■ **The exercise**:
Return each of the rows below unchanged, character for character.
** Start **
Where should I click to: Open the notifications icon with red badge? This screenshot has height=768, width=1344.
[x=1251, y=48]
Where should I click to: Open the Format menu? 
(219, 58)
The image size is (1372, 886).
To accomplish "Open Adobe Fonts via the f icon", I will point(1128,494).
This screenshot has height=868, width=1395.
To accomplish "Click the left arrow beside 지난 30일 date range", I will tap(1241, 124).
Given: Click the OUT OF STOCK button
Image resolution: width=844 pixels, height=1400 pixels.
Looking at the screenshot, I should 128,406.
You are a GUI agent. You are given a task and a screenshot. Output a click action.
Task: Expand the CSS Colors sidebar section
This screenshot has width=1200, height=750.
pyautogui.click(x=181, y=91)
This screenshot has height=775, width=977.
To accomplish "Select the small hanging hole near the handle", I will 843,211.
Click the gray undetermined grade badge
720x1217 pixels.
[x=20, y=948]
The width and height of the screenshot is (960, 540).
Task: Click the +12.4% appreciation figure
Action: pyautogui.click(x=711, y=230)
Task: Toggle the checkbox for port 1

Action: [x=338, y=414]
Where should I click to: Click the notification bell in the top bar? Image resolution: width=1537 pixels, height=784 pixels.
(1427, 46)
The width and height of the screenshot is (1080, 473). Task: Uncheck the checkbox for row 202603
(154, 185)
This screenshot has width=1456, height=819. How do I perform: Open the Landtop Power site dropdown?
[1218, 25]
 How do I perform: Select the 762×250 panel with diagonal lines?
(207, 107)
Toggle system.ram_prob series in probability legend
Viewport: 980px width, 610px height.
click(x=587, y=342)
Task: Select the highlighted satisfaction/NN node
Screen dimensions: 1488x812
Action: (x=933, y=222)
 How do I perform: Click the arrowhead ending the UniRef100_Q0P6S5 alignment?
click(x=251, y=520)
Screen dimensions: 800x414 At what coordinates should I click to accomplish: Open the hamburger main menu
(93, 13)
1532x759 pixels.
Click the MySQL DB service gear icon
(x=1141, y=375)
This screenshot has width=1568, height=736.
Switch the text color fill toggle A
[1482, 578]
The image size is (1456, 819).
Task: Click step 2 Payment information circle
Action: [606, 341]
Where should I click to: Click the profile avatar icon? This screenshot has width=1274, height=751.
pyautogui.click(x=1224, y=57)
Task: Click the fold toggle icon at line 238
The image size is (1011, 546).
** End **
■ **Task result**:
Where should I click to: Open the notifications icon with red badge? This screenshot has height=768, width=1344.
[x=1251, y=48]
Where should I click to: Open the Format menu? 
(219, 58)
The image size is (1372, 886).
To accomplish "Open Adobe Fonts via the f icon", I will point(1128,494).
This screenshot has height=868, width=1395.
To accomplish "Click the left arrow beside 지난 30일 date range", I will tap(1241, 124).
Given: Click the OUT OF STOCK button
Image resolution: width=844 pixels, height=1400 pixels.
Looking at the screenshot, I should 128,406.
You are a GUI agent. You are given a task and a screenshot. Output a click action.
Task: Expand the CSS Colors sidebar section
This screenshot has width=1200, height=750.
pyautogui.click(x=181, y=91)
This screenshot has height=775, width=977.
To accomplish "Select the small hanging hole near the handle", I will 843,211.
Click the gray undetermined grade badge
720x1217 pixels.
[x=20, y=948]
The width and height of the screenshot is (960, 540).
Task: Click the +12.4% appreciation figure
Action: pyautogui.click(x=711, y=230)
Task: Toggle the checkbox for port 1

Action: [x=338, y=414]
Where should I click to: Click the notification bell in the top bar? Image resolution: width=1537 pixels, height=784 pixels.
(1427, 46)
The width and height of the screenshot is (1080, 473). Task: Uncheck the checkbox for row 202603
(154, 185)
This screenshot has width=1456, height=819. How do I perform: Open the Landtop Power site dropdown?
[1218, 25]
 How do I perform: Select the 762×250 panel with diagonal lines?
(207, 107)
Toggle system.ram_prob series in probability legend
Viewport: 980px width, 610px height.
click(x=587, y=342)
Task: Select the highlighted satisfaction/NN node
Screen dimensions: 1488x812
Action: (x=933, y=222)
 How do I perform: Click the arrowhead ending the UniRef100_Q0P6S5 alignment?
click(x=251, y=520)
Screen dimensions: 800x414 At what coordinates should I click to accomplish: Open the hamburger main menu
(93, 13)
1532x759 pixels.
Click the MySQL DB service gear icon
(x=1141, y=375)
This screenshot has width=1568, height=736.
Switch the text color fill toggle A
[1482, 578]
The image size is (1456, 819).
Task: Click step 2 Payment information circle
Action: [606, 341]
Where should I click to: Click the profile avatar icon? This screenshot has width=1274, height=751.
pyautogui.click(x=1224, y=57)
Task: Click the fold toggle icon at line 238
The image size is (1011, 546).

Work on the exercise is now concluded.